Your goal: Convert the lines below into a two-column CSV with the headers "instruction" and "location." Give one row per line, with its text under instruction and its answer under location, each in a single quoted field with line breaks replaced by spaces.

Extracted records
--- start ---
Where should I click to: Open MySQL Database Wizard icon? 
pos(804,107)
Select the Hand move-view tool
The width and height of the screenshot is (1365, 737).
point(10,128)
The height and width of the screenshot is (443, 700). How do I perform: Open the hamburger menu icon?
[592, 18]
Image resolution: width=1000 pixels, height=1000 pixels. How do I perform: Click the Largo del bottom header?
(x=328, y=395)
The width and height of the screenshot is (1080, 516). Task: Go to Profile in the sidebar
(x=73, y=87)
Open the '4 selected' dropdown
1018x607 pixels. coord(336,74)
--- end ---
Problem solution:
instruction,location
"Where should I click to: Open MySQL Database Wizard icon?","pos(804,107)"
"Select the Hand move-view tool The width and height of the screenshot is (1365, 737).","point(10,128)"
"The height and width of the screenshot is (443, 700). How do I perform: Open the hamburger menu icon?","[592, 18]"
"Image resolution: width=1000 pixels, height=1000 pixels. How do I perform: Click the Largo del bottom header?","(x=328, y=395)"
"The width and height of the screenshot is (1080, 516). Task: Go to Profile in the sidebar","(x=73, y=87)"
"Open the '4 selected' dropdown","1018x607 pixels. coord(336,74)"